■ **Assigned task**
Exactly the lines from the one containing "The image size is (869, 543)." through the end of the records must be reproduced; leave out all pictures.

^^^^

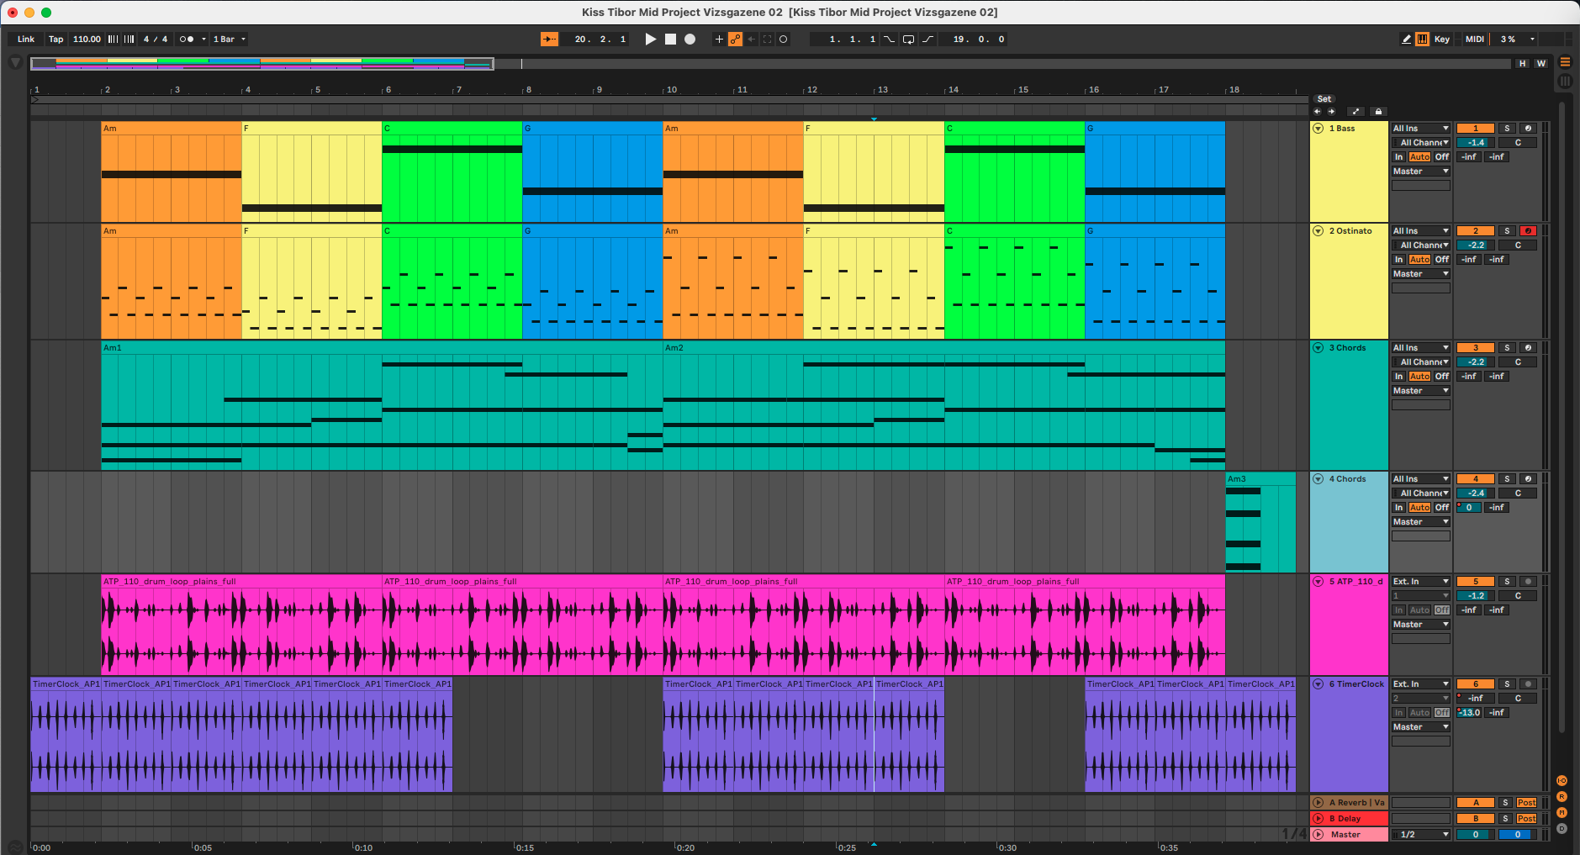1580x855 pixels.
Task: Open the Key map mode
Action: coord(1441,40)
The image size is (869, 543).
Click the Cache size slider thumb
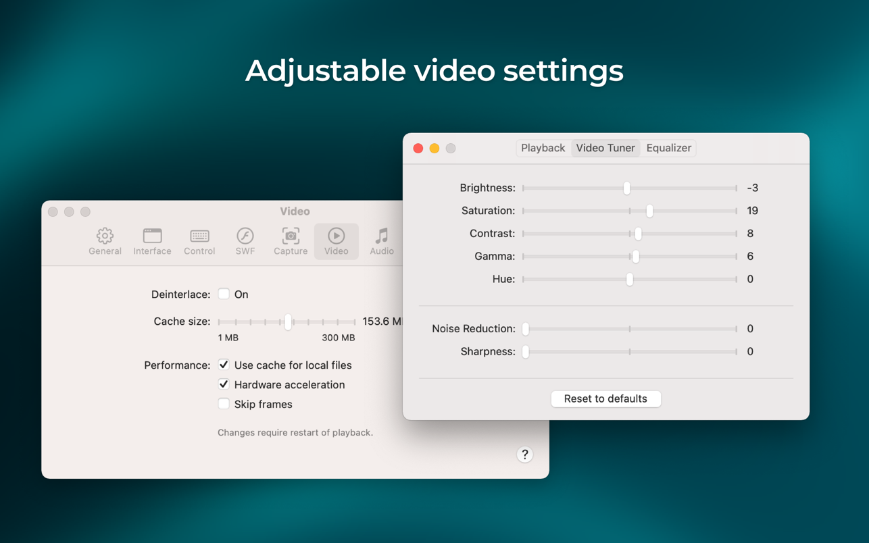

^^^^

■ **Exercise answer**
The image size is (869, 543).
Click the Cache size slider thumb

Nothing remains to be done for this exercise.